02 Mar 2009, Mark Pengelly, Risk magazine
Section 2(a)(iii), known as the master agreement's 'flawed asset' clause, dictates that when a counterparty is bankrupt, the non-defaulting counterparty may suspend performance under the agreement for an indefinite period of time.
"The intention of the provision is to allow the solvent counterparty to take a good hard look at the troubled counterparty while it decides what to do. And while it is thinking about the credit of that counterparty, it doesn't have to throw good money after bad - it can hold back payments," said Dan Cunningham, senior partner at Allen & Overy and US counsel to Isda in New York.
By virtue of the fact they haven't been terminated, most of the affected master agreements are believed to be in-the-money for the bankrupt estate on a net basis.
As of January 16, Lehman was a party to 18,000 derivatives trades that had not been terminated by either counterparty, according to filings and statements on behalf of the estate in the US Bankruptcy Court for the Southern District of New York.
This figure has slid since December 16, when there were 30,000 - well down from an original total of 193,000 on November 13, 2008.
The reduction has been driven by a set of procedures put in place by the estate to monetise derivatives transactions that have been frozen by section 2(a)(iii). On December 16, a US bankruptcy judge approved a process for assuming and assigning Lehman's derivatives contracts on a wholesale basis.
By doing this, the estate is taking advantage of section 365 of the US bankruptcy code, which allows bankrupt entities to assume or assign any executory contract. An executory contract means any contract involving ongoing obligations on either side - a definition that involves most master agreements, according to lawyers. By assuming and then assigning its master agreements to a third party, Lehman would effectively get a novation for all the trades concerned. In theory, this would earn it a net payment for each agreement based on its mark-to-market position.

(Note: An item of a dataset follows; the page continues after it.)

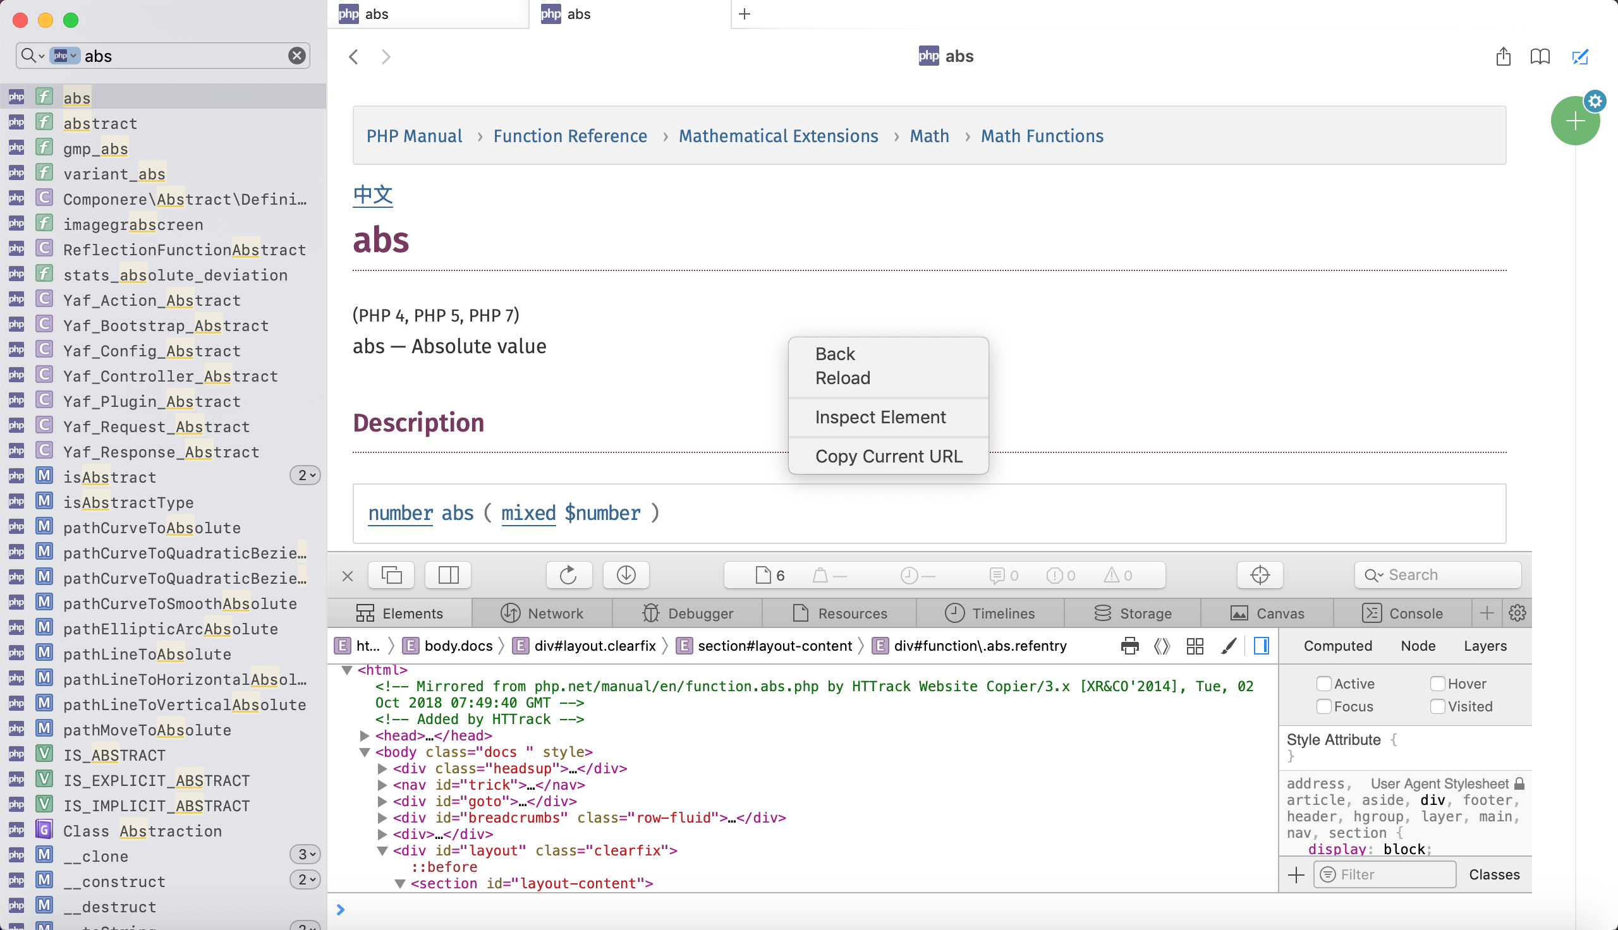Check the Hover pseudo-class checkbox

The set of procedures passed by the court on December 16 differs from a more controversial set of original proposals filed on November 13. They potentially provided counterparties with little information about which entities contracts would be assigned to, and provoked more than 100 objections from Lehman counterparties, including several major dealers.
In contrast, the new proposals give the collapsed dealer's counterparties more information about the identity of proposed assignees and greater grounds to complain about individual assignments.

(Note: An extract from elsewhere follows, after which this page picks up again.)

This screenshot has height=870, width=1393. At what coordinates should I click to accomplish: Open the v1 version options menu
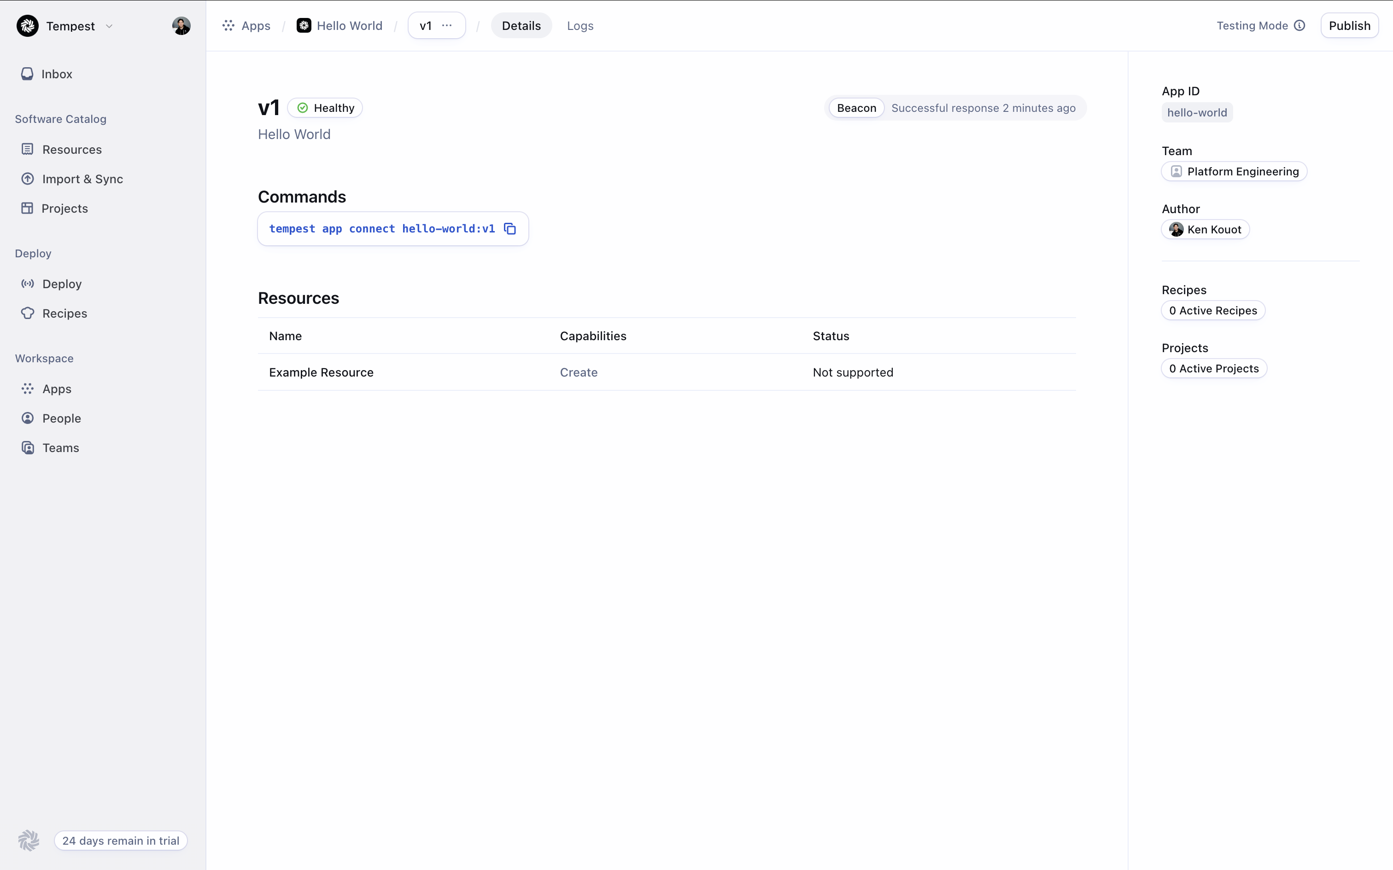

With the possibility raised that Lehman's counterparties could be assigned to a new entity - most probably, another dealer - many of them have apparently chosen to terminate trades.
Objections to the procedures have similarly been withdrawn. But by January 16, there were around 50 outstanding objections to the procedures proposed by the estate. It is not known how many of these have been settled outside of court, although a court hearing for those that remain has been scheduled for March 25.
But lawyers warn that objecting counterparties will face an uphill struggle trying to continue holding back payments to the estate. The provisions of section 365 for assuming and assigning contracts are explicit, they argue, while bankruptcy courts institutionally favour the debtor.
"Lehman will have the home-court advantage in any dispute," one Boston-based bankruptcy lawyer told Risk. "But if the counterparty has a reasonable objection, it will get a fair hearing."